_To do_:
In full and without change, transcribe the records below.

*** Records shown ***

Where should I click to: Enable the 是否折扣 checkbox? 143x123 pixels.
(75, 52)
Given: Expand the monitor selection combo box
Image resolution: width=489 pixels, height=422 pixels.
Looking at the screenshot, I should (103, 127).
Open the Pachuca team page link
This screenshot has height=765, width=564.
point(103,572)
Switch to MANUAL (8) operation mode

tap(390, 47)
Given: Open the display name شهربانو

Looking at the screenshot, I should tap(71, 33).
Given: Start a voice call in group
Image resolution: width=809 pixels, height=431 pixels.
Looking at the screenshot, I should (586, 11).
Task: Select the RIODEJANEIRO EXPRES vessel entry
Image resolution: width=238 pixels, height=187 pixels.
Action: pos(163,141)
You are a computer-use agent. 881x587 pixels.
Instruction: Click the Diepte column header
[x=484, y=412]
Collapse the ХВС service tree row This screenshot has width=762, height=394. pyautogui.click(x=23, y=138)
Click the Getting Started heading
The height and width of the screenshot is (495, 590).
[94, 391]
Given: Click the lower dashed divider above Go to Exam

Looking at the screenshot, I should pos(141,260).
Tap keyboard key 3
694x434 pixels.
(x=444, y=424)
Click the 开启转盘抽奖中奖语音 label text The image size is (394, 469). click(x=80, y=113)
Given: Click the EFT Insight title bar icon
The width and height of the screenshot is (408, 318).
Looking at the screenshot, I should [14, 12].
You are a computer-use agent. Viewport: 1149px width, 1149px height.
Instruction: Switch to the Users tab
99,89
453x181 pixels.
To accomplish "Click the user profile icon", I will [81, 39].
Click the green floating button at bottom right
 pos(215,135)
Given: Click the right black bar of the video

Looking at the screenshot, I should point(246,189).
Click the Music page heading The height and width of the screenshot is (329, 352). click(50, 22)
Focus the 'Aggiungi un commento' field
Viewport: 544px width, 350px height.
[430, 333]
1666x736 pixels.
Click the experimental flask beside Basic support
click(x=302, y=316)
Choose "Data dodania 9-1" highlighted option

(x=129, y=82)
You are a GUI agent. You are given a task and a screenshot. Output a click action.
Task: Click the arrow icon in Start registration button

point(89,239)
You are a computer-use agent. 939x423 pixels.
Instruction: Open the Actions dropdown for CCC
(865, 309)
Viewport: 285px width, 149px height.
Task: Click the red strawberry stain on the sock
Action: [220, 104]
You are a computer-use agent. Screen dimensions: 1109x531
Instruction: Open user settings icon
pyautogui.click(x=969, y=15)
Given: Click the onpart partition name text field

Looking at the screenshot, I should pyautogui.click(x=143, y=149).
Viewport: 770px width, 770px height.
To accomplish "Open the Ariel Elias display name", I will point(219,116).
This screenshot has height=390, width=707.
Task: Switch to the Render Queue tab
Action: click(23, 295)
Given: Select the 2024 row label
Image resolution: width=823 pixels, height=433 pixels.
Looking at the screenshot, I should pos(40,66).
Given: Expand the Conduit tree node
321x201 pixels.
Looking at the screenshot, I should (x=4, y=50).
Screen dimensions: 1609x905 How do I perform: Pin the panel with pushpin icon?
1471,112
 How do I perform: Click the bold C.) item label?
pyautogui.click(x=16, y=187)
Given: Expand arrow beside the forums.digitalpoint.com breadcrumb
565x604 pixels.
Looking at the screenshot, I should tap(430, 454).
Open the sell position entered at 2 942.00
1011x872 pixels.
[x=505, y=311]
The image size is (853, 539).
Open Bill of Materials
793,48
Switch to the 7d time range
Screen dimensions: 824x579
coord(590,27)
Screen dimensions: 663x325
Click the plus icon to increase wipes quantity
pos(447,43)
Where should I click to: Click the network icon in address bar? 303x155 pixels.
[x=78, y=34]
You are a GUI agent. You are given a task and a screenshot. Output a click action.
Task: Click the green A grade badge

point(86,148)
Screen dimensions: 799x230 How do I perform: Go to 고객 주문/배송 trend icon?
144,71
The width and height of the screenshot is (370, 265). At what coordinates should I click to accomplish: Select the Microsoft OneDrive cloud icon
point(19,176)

*** End of Records shown ***

_Response to the task_:
Where should I click to: Enable the 是否折扣 checkbox? 143x123 pixels.
(75, 52)
Given: Expand the monitor selection combo box
Image resolution: width=489 pixels, height=422 pixels.
Looking at the screenshot, I should (103, 127).
Open the Pachuca team page link
This screenshot has height=765, width=564.
point(103,572)
Switch to MANUAL (8) operation mode

tap(390, 47)
Given: Open the display name شهربانو

Looking at the screenshot, I should tap(71, 33).
Given: Start a voice call in group
Image resolution: width=809 pixels, height=431 pixels.
Looking at the screenshot, I should (586, 11).
Task: Select the RIODEJANEIRO EXPRES vessel entry
Image resolution: width=238 pixels, height=187 pixels.
Action: pos(163,141)
You are a computer-use agent. 881x587 pixels.
Instruction: Click the Diepte column header
[x=484, y=412]
Collapse the ХВС service tree row This screenshot has width=762, height=394. pyautogui.click(x=23, y=138)
Click the Getting Started heading
The height and width of the screenshot is (495, 590).
[94, 391]
Given: Click the lower dashed divider above Go to Exam

Looking at the screenshot, I should pos(141,260).
Tap keyboard key 3
694x434 pixels.
(x=444, y=424)
Click the 开启转盘抽奖中奖语音 label text The image size is (394, 469). click(x=80, y=113)
Given: Click the EFT Insight title bar icon
The width and height of the screenshot is (408, 318).
Looking at the screenshot, I should [14, 12].
You are a computer-use agent. Viewport: 1149px width, 1149px height.
Instruction: Switch to the Users tab
99,89
453x181 pixels.
To accomplish "Click the user profile icon", I will [81, 39].
Click the green floating button at bottom right
 pos(215,135)
Given: Click the right black bar of the video

Looking at the screenshot, I should point(246,189).
Click the Music page heading The height and width of the screenshot is (329, 352). click(50, 22)
Focus the 'Aggiungi un commento' field
Viewport: 544px width, 350px height.
[430, 333]
1666x736 pixels.
Click the experimental flask beside Basic support
click(x=302, y=316)
Choose "Data dodania 9-1" highlighted option

(x=129, y=82)
You are a GUI agent. You are given a task and a screenshot. Output a click action.
Task: Click the arrow icon in Start registration button

point(89,239)
You are a computer-use agent. 939x423 pixels.
Instruction: Open the Actions dropdown for CCC
(865, 309)
Viewport: 285px width, 149px height.
Task: Click the red strawberry stain on the sock
Action: [220, 104]
You are a computer-use agent. Screen dimensions: 1109x531
Instruction: Open user settings icon
pyautogui.click(x=969, y=15)
Given: Click the onpart partition name text field

Looking at the screenshot, I should pyautogui.click(x=143, y=149).
Viewport: 770px width, 770px height.
To accomplish "Open the Ariel Elias display name", I will point(219,116).
This screenshot has height=390, width=707.
Task: Switch to the Render Queue tab
Action: click(23, 295)
Given: Select the 2024 row label
Image resolution: width=823 pixels, height=433 pixels.
Looking at the screenshot, I should pos(40,66).
Given: Expand the Conduit tree node
321x201 pixels.
Looking at the screenshot, I should (x=4, y=50).
Screen dimensions: 1609x905 How do I perform: Pin the panel with pushpin icon?
1471,112
 How do I perform: Click the bold C.) item label?
pyautogui.click(x=16, y=187)
Given: Expand arrow beside the forums.digitalpoint.com breadcrumb
565x604 pixels.
Looking at the screenshot, I should tap(430, 454).
Open the sell position entered at 2 942.00
1011x872 pixels.
[x=505, y=311]
The image size is (853, 539).
Open Bill of Materials
793,48
Switch to the 7d time range
Screen dimensions: 824x579
coord(590,27)
Screen dimensions: 663x325
Click the plus icon to increase wipes quantity
pos(447,43)
Where should I click to: Click the network icon in address bar? 303x155 pixels.
[x=78, y=34]
You are a GUI agent. You are given a task and a screenshot. Output a click action.
Task: Click the green A grade badge

point(86,148)
Screen dimensions: 799x230 How do I perform: Go to 고객 주문/배송 trend icon?
144,71
The width and height of the screenshot is (370, 265). At what coordinates should I click to accomplish: Select the Microsoft OneDrive cloud icon
point(19,176)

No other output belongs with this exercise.